Metadata-Version: 2.4
Name: quickclean
Version: 0.1.0
Summary: One-line intelligent data cleaning for pandas DataFrames
Project-URL: Homepage, https://github.com/alphariz/quickclean
Project-URL: Documentation, https://quickclean.readthedocs.io
Project-URL: Repository, https://github.com/alphariz/quickclean
Project-URL: Bug Tracker, https://github.com/alphariz/quickclean/issues
Project-URL: Changelog, https://github.com/alphariz/quickclean/blob/main/CHANGELOG.md
Author-email: Nama Kamu <kamu@email.com>
License: MIT
Keywords: automation,data-cleaning,ml,pandas
Classifier: Development Status :: 3 - Alpha
Classifier: Intended Audience :: Developers
Classifier: Intended Audience :: Science/Research
Classifier: License :: OSI Approved :: MIT License
Classifier: Programming Language :: Python :: 3.10
Classifier: Programming Language :: Python :: 3.11
Classifier: Programming Language :: Python :: 3.12
Classifier: Topic :: Scientific/Engineering :: Artificial Intelligence
Requires-Python: >=3.10
Requires-Dist: numpy>=1.21.0
Requires-Dist: pandas>=1.5.0
Provides-Extra: dates
Requires-Dist: dateparser>=1.1.0; extra == 'dates'
Provides-Extra: dev
Requires-Dist: pre-commit>=3.0.0; extra == 'dev'
Requires-Dist: pytest-cov>=4.0.0; extra == 'dev'
Requires-Dist: pytest>=7.0.0; extra == 'dev'
Requires-Dist: ruff>=0.4.0; extra == 'dev'
Requires-Dist: twine>=5.0.0; extra == 'dev'
Provides-Extra: full
Requires-Dist: dateparser>=1.1.0; extra == 'full'
Requires-Dist: rapidfuzz>=3.0.0; extra == 'full'
Requires-Dist: scikit-learn>=1.3.0; extra == 'full'
Requires-Dist: tqdm>=4.60.0; extra == 'full'
Provides-Extra: fuzzy
Requires-Dist: rapidfuzz>=3.0.0; extra == 'fuzzy'
Provides-Extra: smart
Requires-Dist: scikit-learn>=1.3.0; extra == 'smart'
Requires-Dist: tqdm>=4.60.0; extra == 'smart'
Description-Content-Type: text/markdown

# QuickClean

> One-line intelligent data cleaning for pandas DataFrames.

```python
import quickclean as qc
df_clean = qc.clean(df)
```

*Lighter than pyjanitor.
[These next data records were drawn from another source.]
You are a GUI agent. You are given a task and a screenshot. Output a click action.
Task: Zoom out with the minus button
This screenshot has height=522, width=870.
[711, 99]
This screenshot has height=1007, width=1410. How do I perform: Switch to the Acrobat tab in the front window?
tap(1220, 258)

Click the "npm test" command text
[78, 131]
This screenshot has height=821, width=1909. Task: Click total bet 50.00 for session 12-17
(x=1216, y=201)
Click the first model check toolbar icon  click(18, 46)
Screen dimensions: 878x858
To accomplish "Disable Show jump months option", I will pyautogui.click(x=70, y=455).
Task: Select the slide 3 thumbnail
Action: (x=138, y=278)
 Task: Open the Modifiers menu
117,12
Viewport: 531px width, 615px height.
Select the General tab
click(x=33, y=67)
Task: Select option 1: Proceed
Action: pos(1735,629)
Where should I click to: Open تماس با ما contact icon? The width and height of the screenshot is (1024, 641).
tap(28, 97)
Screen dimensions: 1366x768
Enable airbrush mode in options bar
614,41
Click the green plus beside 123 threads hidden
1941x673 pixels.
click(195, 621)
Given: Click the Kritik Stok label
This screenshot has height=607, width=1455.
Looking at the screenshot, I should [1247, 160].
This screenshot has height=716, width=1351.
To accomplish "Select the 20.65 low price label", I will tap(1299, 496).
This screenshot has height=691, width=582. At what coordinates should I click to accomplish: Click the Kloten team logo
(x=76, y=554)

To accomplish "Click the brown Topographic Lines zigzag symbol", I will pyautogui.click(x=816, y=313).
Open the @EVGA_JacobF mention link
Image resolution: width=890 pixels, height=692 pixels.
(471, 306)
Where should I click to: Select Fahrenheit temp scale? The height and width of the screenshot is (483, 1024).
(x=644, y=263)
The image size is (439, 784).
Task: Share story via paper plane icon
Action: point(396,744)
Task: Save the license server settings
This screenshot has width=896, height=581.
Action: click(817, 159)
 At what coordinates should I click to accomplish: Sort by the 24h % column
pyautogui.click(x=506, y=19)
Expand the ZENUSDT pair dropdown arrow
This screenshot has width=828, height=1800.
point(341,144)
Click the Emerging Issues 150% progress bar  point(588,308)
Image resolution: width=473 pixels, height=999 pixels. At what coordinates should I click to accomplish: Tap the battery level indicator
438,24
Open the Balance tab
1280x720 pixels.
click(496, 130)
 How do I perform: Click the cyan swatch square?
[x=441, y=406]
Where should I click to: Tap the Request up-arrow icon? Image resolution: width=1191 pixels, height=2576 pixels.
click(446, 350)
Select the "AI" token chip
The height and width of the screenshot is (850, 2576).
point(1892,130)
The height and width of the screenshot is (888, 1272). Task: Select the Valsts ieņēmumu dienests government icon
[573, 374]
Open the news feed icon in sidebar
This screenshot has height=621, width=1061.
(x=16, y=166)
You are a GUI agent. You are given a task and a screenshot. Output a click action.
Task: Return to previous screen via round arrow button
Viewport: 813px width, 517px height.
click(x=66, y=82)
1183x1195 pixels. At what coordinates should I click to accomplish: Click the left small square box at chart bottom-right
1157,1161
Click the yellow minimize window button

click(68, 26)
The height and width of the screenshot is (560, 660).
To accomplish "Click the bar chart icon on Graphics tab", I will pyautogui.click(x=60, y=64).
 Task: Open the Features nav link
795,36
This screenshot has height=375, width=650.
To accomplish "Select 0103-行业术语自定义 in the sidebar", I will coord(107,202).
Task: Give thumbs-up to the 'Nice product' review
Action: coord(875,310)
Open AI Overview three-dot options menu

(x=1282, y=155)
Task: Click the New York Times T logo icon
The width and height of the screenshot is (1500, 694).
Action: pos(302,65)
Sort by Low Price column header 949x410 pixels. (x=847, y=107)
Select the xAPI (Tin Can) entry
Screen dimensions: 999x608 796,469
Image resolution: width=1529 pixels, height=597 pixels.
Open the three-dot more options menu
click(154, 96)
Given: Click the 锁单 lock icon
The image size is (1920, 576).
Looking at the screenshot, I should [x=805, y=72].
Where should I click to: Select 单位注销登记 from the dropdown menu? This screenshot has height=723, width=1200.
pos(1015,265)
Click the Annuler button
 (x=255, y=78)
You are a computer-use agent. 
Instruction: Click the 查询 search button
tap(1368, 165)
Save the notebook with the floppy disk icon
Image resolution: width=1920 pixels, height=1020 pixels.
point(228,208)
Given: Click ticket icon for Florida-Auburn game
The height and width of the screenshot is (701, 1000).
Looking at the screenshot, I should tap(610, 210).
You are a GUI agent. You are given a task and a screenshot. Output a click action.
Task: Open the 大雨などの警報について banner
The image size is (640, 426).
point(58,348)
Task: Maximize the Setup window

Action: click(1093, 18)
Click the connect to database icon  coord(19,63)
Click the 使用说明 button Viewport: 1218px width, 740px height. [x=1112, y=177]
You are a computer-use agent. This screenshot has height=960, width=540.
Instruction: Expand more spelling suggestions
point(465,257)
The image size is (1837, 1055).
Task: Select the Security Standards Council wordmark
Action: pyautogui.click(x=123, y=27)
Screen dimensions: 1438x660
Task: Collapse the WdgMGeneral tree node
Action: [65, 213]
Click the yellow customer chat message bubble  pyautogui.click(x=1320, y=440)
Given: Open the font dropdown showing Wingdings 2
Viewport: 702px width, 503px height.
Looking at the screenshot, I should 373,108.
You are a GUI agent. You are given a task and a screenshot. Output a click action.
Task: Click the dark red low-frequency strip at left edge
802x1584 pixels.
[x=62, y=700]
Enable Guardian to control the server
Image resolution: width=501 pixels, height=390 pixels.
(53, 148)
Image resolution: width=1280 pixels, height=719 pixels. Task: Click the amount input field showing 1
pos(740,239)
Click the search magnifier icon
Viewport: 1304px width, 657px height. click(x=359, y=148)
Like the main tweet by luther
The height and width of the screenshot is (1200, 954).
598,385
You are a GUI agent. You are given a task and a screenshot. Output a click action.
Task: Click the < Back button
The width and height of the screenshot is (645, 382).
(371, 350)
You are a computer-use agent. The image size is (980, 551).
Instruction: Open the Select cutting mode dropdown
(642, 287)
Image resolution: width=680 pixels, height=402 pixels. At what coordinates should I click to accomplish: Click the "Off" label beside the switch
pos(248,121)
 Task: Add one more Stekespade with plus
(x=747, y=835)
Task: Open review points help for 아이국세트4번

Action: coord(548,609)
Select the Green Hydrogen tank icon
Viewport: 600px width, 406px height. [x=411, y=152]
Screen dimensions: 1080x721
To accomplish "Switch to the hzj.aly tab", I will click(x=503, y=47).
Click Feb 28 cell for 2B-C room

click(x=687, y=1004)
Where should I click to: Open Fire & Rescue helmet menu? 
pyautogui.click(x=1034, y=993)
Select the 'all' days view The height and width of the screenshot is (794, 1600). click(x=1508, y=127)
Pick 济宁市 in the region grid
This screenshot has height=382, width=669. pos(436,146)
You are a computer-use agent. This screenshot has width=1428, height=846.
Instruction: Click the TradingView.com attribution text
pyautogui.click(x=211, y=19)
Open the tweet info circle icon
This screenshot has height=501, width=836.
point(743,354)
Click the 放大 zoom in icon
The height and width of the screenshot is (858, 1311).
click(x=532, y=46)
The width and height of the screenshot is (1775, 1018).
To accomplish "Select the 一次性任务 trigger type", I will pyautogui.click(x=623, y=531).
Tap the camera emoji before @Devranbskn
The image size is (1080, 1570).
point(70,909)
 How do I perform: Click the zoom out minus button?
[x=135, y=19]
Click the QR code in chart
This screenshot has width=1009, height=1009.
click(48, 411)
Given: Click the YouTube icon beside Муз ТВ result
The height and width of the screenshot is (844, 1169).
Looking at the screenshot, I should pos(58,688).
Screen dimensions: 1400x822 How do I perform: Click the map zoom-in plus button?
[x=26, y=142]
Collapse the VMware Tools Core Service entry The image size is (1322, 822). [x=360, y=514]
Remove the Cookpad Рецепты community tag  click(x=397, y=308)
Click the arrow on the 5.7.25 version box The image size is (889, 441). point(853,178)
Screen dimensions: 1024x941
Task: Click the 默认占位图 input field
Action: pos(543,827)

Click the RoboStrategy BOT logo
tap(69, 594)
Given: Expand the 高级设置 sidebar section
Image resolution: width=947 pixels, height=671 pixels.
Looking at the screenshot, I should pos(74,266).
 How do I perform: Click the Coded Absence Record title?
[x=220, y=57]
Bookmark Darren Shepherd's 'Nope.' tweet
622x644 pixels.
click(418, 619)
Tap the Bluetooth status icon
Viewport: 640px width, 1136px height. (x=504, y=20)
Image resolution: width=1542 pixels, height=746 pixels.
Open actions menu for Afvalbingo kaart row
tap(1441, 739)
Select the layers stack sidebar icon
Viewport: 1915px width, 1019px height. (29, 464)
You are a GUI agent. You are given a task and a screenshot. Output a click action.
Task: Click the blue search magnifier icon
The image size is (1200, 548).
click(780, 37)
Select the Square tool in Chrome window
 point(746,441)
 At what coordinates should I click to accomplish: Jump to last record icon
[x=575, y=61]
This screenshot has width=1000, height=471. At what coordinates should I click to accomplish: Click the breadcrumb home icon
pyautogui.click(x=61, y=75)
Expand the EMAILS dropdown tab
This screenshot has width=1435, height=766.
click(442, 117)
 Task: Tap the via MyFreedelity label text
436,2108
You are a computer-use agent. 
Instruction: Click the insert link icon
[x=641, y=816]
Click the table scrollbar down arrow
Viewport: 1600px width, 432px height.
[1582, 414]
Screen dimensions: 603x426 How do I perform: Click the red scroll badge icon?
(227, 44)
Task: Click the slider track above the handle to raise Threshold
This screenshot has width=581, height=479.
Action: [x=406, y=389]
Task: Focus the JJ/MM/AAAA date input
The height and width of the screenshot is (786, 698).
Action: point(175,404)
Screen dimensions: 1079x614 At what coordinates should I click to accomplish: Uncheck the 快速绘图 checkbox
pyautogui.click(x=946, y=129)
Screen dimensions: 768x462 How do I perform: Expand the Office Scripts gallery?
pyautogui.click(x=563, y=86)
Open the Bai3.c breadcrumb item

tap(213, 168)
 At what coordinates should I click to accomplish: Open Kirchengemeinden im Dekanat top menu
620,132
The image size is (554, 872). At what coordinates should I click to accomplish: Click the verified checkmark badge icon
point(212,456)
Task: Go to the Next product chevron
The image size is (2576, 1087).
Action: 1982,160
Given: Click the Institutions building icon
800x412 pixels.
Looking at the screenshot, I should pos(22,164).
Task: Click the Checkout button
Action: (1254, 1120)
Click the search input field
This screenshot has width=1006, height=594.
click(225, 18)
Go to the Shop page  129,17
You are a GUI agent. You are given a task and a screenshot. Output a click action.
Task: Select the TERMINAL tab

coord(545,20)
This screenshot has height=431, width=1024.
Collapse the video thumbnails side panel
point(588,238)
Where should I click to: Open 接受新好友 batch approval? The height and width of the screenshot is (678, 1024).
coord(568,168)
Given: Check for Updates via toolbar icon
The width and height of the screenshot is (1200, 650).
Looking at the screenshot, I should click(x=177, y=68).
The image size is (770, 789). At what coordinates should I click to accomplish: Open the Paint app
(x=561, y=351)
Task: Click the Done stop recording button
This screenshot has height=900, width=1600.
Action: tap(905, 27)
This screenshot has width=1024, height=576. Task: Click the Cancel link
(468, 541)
Smarter than pandas manual.*

![Tests](https://github.com/alphariz/quickclean/actions/workflows/ci.yml/badge.svg)
![Coverage](https://img.shields.io/badge/coverage-89%25-brightgreen)
![PyPI](https://img.shields.io/pypi/v/quickclean)

## Why QuickClean?

| | QuickClean | pandas manual |
|---|---|---|
| Lines of code | **2** | 30 |
| Time (100K rows) | 0.26s | 0.14s |
| Missing % left | **0.0%** | 0.0% |
| Outliers handled | **yes** | manual |
| Auto dtype fix | **yes** | manual |

## Installation

```bash
pip install quickclean

# With ML-powered imputation
pip install quickclean[smart]

# Everything
pip install quickclean[full]
```

## Usage

```python
import quickclean as qc

# One line
df_clean = qc.clean(df)

# With options
df_clean = qc.clean(
    df,
    strategy="smart",       # 'fast' | 'smart' | 'aggressive'
    aggressiveness=0.5,     # 0.0–1.0
    verbose=True,           # print cleaning report
    preview=False,          # return analysis dict only
)
```

## What gets cleaned automatically

- Missing values — smart imputation (median/mode/KNN/iterative)
- Outliers — adaptive detection + cap/remove/impute
- Duplicates — global + subset aware
- Data types — inference & auto-correction
- Formatting — snake_case columns, string normalization,
  date parsing, numeric string conversion
- Categories — fuzzy harmonization ("Jakarta" = "JAKARTA")

## Performance

| Rows | Time | Throughput |
|---|---|---|
| 10K | 0.04s | 273K rows/s |
| 100K | 0.24s | 412K rows/s |
| 1M | 2.40s | **416K rows/s** |

## Requirements

- Python >= 3.10
- pandas >= 1.5.0
- numpy >= 1.21.0

Optional: `scikit-learn` (smart imputation),
`rapidfuzz` (fuzzy matching), `dateparser` (date parsing)